Pelo segundo ano, famílias aderem ao projeto algodão em sistemas agroalimentares na região de Taperoá

Famílias agricultoras da região de Taperoá estão numa dinâmica de produção do algodão agroecológico nas dinâmicas agroalimentares que consiste em produzir num processo de produção rural destinado ao plantio de culturas alimentares para as famílias, para a ração animal e ainda trabalhar culturas de rendas numa dinâmica combinada com as entidades parceiras e empresas compradoras do algodão.

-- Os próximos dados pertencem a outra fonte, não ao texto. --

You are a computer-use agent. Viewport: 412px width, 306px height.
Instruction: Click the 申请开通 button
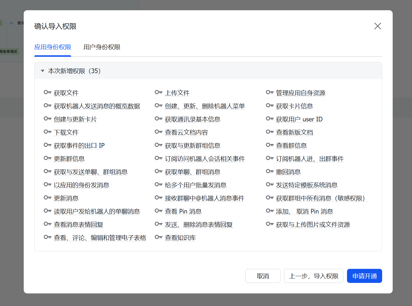(364, 276)
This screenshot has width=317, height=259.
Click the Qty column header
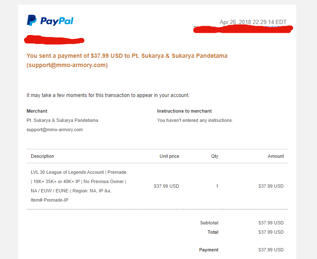point(215,156)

Stúdio Rural dialogou com o agricultor familiar, José Luiz de Araújo, do Assentamento Juá, zona rural de Taperoá, Cariri Ocidental paraibano, e ele explicou tratar-se do segundo ano de inclusão do algodão nas dinâmicas produtivas. No primeiro ano(2020) foram 12 famílias produtoras e neste 2021 já são 43 famílias divididas em dois grupos de formação de multiplicadores numa ação que envolve Embrapa Algodão, ONG Arribaçã, Diaconia, empresa compradora do produto e entidades locais coordenadas pela ACEPAC, Associação de Certificação Participativa dos Produtores Agroecológicos do Cariri Paraibano.  

Zé Luiz explicou que o modelo de organização tem proporcionado um sistema sustentável de produção com preço a altura e diversidade nos sistemas produtivos. “Esse ano passado, 2020, eles pagaram a R$ 13,20 a pluma, mas esse ano deu uma aumentadazinha e vai ficar em R$ 13,98 para o agricultor que já está certificado, e para o agricultor que está em fase de transição eles compram ao preço de R$ 11,83”, explica comemorando.

Aquele agricultor explica que as famílias já plantaram já que as chuvas vêm caindo de forma sequenciada no município e região. “Começou chover em janeiro, em janeiro choveu oito milímetros; fevereiro choveu 166; março choveu 107; e abril até agora vai chovendo 45 somando 307 milímetros”, explica.